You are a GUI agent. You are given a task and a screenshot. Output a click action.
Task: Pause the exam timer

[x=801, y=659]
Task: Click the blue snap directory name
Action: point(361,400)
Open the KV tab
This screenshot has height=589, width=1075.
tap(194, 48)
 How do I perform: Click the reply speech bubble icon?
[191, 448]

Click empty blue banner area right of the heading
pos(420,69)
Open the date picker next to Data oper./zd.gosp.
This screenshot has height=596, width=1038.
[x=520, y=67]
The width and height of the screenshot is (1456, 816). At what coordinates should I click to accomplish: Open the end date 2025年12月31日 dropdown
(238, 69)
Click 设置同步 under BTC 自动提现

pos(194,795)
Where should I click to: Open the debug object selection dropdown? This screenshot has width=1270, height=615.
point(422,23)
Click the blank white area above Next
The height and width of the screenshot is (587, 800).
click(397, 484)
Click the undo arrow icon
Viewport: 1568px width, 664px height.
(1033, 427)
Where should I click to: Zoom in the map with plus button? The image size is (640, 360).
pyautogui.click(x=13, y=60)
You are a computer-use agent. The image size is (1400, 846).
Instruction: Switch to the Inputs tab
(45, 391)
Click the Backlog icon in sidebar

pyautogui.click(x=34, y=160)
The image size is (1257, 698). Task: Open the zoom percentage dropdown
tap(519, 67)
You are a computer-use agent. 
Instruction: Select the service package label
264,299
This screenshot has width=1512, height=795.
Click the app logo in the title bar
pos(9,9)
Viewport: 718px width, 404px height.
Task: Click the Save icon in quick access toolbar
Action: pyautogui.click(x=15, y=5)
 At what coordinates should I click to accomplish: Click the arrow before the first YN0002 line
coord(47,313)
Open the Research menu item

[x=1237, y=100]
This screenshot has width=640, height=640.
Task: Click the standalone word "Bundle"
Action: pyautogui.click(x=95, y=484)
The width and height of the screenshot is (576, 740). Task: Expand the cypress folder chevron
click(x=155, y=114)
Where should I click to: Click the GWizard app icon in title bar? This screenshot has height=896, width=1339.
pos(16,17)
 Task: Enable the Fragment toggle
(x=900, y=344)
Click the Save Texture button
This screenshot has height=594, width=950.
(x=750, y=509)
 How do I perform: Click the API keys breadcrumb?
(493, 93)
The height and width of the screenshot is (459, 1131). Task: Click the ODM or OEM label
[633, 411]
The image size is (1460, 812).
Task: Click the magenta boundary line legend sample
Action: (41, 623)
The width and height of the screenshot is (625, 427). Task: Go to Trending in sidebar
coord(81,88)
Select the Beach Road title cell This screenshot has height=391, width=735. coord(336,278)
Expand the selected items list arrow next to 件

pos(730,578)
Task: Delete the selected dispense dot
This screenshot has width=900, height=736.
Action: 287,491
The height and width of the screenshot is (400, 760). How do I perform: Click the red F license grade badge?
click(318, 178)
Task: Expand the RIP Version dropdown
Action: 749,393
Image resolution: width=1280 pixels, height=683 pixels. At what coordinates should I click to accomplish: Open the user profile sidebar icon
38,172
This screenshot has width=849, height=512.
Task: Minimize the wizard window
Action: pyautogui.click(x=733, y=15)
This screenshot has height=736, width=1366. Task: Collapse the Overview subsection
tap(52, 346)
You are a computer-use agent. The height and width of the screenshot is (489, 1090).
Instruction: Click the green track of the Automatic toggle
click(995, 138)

════

Write out every line of the data again, exactly as it reads.

**REPLY**
You are a GUI agent. You are given a task and a screenshot. Output a click action.
Task: Pause the exam timer

[x=801, y=659]
Task: Click the blue snap directory name
Action: point(361,400)
Open the KV tab
This screenshot has height=589, width=1075.
tap(194, 48)
 How do I perform: Click the reply speech bubble icon?
[191, 448]

Click empty blue banner area right of the heading
pos(420,69)
Open the date picker next to Data oper./zd.gosp.
This screenshot has height=596, width=1038.
[x=520, y=67]
The width and height of the screenshot is (1456, 816). At what coordinates should I click to accomplish: Open the end date 2025年12月31日 dropdown
(238, 69)
Click 设置同步 under BTC 自动提现

pos(194,795)
Where should I click to: Open the debug object selection dropdown? This screenshot has width=1270, height=615.
point(422,23)
Click the blank white area above Next
The height and width of the screenshot is (587, 800).
click(397, 484)
Click the undo arrow icon
Viewport: 1568px width, 664px height.
(1033, 427)
Where should I click to: Zoom in the map with plus button? The image size is (640, 360).
pyautogui.click(x=13, y=60)
You are a computer-use agent. The image size is (1400, 846).
Instruction: Switch to the Inputs tab
(45, 391)
Click the Backlog icon in sidebar

pyautogui.click(x=34, y=160)
The image size is (1257, 698). Task: Open the zoom percentage dropdown
tap(519, 67)
You are a computer-use agent. 
Instruction: Select the service package label
264,299
This screenshot has width=1512, height=795.
Click the app logo in the title bar
pos(9,9)
Viewport: 718px width, 404px height.
Task: Click the Save icon in quick access toolbar
Action: pyautogui.click(x=15, y=5)
 At what coordinates should I click to accomplish: Click the arrow before the first YN0002 line
coord(47,313)
Open the Research menu item

[x=1237, y=100]
This screenshot has width=640, height=640.
Task: Click the standalone word "Bundle"
Action: pyautogui.click(x=95, y=484)
The width and height of the screenshot is (576, 740). Task: Expand the cypress folder chevron
click(x=155, y=114)
Where should I click to: Click the GWizard app icon in title bar? This screenshot has height=896, width=1339.
pos(16,17)
 Task: Enable the Fragment toggle
(x=900, y=344)
Click the Save Texture button
This screenshot has height=594, width=950.
(x=750, y=509)
 How do I perform: Click the API keys breadcrumb?
(493, 93)
The height and width of the screenshot is (459, 1131). Task: Click the ODM or OEM label
[633, 411]
The image size is (1460, 812).
Task: Click the magenta boundary line legend sample
Action: (41, 623)
The width and height of the screenshot is (625, 427). Task: Go to Trending in sidebar
coord(81,88)
Select the Beach Road title cell This screenshot has height=391, width=735. coord(336,278)
Expand the selected items list arrow next to 件

pos(730,578)
Task: Delete the selected dispense dot
This screenshot has width=900, height=736.
Action: 287,491
The height and width of the screenshot is (400, 760). How do I perform: Click the red F license grade badge?
click(318, 178)
Task: Expand the RIP Version dropdown
Action: 749,393
Image resolution: width=1280 pixels, height=683 pixels. At what coordinates should I click to accomplish: Open the user profile sidebar icon
38,172
This screenshot has width=849, height=512.
Task: Minimize the wizard window
Action: pyautogui.click(x=733, y=15)
This screenshot has height=736, width=1366. Task: Collapse the Overview subsection
tap(52, 346)
You are a computer-use agent. The height and width of the screenshot is (489, 1090).
Instruction: Click the green track of the Automatic toggle
click(995, 138)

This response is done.